In his first collection of essays, award-winning poet MartA-n Espada turns his fierce critical eye toward a broad range of urgent political and cultural issues. With the same insight and integrity displayed in his poetry, he chronicles many struggles of the Latino community: the myths and realities of machismo, the backlash against Latino immigrants and the Spanish language, the borders of racism, and U.S. colonialism in Puerto Rico.
Espada's poetry has survived everything from censorship by National Public Radio to a bomb threat at a reading. In his essay "All Things Censored," he describes how NPR commissioned him to write a poem, then refused to air the work because of its political content: a defense of Mumia Abu-Jamal, the African-American journalist on death row. In "The Poetics of Commerce," Espada takes on the Nike corporation, which solicited a poem for use in a television commercial as part of the company's ongoing propaganda campaign to divert attention from its dismal human rights record in Asian sweatshops.
Espada stirs together ingredients of memoir and reclaimed history in "Postcard from the Empire of Queen Ixolib," which recalls his pilgrimage to the town in Mississippi where his father was jailed half a century ago for not moving to the back of the bus.

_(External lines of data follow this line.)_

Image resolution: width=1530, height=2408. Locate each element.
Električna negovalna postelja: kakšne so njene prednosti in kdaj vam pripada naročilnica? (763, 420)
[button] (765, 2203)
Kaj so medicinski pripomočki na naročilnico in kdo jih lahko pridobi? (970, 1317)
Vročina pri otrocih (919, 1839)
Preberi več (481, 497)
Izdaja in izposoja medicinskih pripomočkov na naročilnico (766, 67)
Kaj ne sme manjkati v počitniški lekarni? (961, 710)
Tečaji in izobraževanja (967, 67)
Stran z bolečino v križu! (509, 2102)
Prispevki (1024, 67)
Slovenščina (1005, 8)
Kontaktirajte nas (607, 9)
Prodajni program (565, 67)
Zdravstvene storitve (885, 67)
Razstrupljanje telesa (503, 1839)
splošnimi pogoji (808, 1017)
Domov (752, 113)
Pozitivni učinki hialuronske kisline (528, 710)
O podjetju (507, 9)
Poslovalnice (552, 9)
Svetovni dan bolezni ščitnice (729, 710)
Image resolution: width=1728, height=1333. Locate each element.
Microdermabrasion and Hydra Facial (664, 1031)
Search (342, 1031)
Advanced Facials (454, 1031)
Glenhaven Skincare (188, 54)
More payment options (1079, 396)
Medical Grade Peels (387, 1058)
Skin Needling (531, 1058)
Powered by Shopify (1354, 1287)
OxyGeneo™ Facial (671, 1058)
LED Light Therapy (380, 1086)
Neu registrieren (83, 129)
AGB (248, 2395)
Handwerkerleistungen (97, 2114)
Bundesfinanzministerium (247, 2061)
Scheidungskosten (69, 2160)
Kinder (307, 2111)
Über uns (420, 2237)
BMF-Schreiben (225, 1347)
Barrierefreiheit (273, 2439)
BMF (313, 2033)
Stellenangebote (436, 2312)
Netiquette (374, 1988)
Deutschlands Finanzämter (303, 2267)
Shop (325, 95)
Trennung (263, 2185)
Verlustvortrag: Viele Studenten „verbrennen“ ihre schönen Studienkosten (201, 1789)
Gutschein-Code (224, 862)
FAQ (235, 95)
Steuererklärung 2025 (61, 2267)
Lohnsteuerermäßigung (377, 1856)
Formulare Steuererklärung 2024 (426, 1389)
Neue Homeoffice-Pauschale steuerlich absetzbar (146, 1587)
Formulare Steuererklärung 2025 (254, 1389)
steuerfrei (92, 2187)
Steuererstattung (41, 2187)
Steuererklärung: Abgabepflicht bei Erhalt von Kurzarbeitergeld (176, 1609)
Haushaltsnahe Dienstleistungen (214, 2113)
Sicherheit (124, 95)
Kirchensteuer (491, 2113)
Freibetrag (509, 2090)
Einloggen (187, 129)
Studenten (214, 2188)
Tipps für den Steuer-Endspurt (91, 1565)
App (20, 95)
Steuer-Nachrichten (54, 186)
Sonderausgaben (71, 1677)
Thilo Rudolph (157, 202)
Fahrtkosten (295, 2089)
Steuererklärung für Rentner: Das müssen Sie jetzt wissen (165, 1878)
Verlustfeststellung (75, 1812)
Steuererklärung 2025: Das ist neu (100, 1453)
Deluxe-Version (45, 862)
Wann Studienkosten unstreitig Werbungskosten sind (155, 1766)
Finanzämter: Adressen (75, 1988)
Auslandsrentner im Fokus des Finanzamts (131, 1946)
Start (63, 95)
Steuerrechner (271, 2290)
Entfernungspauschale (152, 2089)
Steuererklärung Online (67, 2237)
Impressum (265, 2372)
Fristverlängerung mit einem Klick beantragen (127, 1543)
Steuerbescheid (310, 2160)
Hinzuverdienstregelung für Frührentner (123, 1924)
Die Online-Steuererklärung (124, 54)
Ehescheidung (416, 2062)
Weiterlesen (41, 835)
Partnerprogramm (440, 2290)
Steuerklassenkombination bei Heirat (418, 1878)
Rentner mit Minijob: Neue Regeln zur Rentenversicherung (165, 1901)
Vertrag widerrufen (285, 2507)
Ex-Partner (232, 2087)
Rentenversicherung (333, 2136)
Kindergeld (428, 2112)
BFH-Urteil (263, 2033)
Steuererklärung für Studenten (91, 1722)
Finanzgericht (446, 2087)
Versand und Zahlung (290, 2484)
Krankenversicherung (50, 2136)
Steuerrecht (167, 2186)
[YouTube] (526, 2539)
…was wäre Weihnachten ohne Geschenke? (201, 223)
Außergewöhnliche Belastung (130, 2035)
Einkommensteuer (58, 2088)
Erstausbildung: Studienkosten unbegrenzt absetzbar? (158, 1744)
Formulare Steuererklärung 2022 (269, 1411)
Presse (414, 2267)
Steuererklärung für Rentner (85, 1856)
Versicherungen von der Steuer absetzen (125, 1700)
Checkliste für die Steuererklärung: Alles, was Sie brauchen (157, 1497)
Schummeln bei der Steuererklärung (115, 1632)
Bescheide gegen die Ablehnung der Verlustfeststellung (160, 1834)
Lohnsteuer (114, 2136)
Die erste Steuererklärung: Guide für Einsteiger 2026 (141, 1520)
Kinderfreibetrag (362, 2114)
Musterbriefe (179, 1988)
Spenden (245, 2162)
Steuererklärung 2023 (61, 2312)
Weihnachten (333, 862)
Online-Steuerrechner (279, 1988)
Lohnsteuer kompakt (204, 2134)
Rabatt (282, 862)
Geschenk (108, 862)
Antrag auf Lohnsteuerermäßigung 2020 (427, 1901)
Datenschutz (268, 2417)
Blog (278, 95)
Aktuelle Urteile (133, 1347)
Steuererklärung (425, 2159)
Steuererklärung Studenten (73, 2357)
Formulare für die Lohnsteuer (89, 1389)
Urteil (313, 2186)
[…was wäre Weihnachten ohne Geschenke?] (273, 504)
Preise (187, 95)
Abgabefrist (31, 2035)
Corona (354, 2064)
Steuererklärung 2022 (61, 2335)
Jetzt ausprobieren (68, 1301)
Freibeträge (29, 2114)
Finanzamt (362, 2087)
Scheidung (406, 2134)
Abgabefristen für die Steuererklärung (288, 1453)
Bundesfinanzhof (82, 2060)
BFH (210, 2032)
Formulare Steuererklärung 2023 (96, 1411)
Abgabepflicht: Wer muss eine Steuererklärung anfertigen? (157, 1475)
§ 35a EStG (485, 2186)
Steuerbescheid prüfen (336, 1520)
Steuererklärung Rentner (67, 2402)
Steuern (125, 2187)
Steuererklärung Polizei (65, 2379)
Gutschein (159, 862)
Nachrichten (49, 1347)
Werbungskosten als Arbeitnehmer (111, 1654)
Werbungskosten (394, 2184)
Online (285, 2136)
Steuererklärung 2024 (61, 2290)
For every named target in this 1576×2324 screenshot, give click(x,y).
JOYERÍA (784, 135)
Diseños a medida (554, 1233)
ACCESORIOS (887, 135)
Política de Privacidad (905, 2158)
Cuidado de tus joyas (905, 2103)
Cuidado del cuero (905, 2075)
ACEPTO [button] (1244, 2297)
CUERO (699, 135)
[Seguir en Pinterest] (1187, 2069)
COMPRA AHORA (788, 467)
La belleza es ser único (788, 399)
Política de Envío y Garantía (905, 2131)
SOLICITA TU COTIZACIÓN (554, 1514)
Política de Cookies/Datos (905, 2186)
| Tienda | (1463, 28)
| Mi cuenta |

He also pays homage to "Poets of the Political Imagination"--a force throughout the Americas rooted in the traditions of Neruda and Whitman--and reflects on the political imagination as a catalyst in the creation of his own poetry.
A dozen of Espada's poems, old and new, weave themselves through the essays in "Zapata's Disciple." In a voice charged with anger, humor, and compassion, Espada unleashes his words--following Walt Whitman's dictum on what poets should do--"to cheer up slaves and horrify despots."